Os usuários do Snapchat (em milhões), por idade. eMarketer, junho de 2016.

Esta tabela mostra que a maior parte da audiência do Snapchat é jovem, existe um crescimento bem tímido de penetração de outras gerações, mas ainda é majoritariamente jovem. Este é um cenário bem diferente do banco, e pasmem, mesmo assim o Snapchat  faz divulgação e ensina a utilizar suas novas features.

Sua experiência então não é fluida?

Ou, entendendo que é uma plataforma que pode estar acessível a todos eles preferem pecar pelo excesso do que pela falta? Fica para reflexão.

Obviamente não só idade ou geração é determinante para como nos comportamos ou lidamos com a tecnologia.
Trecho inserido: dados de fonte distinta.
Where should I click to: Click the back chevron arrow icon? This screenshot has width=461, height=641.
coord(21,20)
O ambiente é um fator crucial para determinar nossos comportamentos, não o único, e assim guiar como desenhamos nossas personas.
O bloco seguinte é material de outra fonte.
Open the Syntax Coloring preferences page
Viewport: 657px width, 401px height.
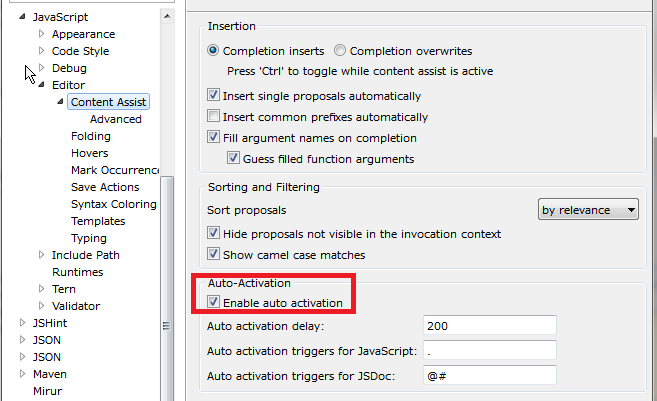(114, 204)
Como entender o contexto de comportamento e ambiente

O behaviorismo fundado por John B. Watson (1878–1958), a ciência do comportamento, que tem uma ligação muito forte com as teorias ambientalistas de John Locke (1632–1704) que segundo o mesmo.

“A mente do recém-nascido era uma tabula rasa (página, folha ou tela em branco) — a história a ser ali escrita tinha por autor o meio ambiente, isto é, as condições e experiências de vida do indivíduo”. (PINHEIRO, 1994)

Ou seja, segundo essas teorias, que continuam válidas até hoje, tudo o que vivemos no nosso ambiente pode nos moldar e determinam nossos comportamentos, tais como: experiências de infância, classe social, gênero, contato com tecnologia, formação acadêmica, entre outros.

Atualmente sabe-se que não somente os fatores ambientais auxiliam a guiar os nossos comportamentos, mas também temos uma grande influência da nossa carga genética que nos possibilita demonstrar determinados comportamentos, ou não. Como se fosse uma predisposição.

E a experiência fluida?

Se não existe universalização da forma que sentimos, muito menos da forma em nos comportamos, o uso deste termo pode trazer uma visão errada do que de fato ele é assumir que seu posicionamento de experiência priorizará a experiência fluida está intrinsecamente ligada à formação das personas principais, ou de maior valor ao produto desenvolvido. É impossível alcançar um grau de experiência que consiga atingir em sua totalidade os possíveis usuários de um produto.

Posicionar-se como produto de experiência fluida é assumir que haverão exclusões nessa utilização. E não há problema nenhum nisso. Esta é uma estratégia de nicho. Havendo essa consciência, não passamos a impressão errada de experiência fluida do que de fato ela é: a experiência pode ser fluida para um determinado grupo chave do produto. E isso implica um alto grau de conhecimento sobre as personas que compõem sua base de usuários.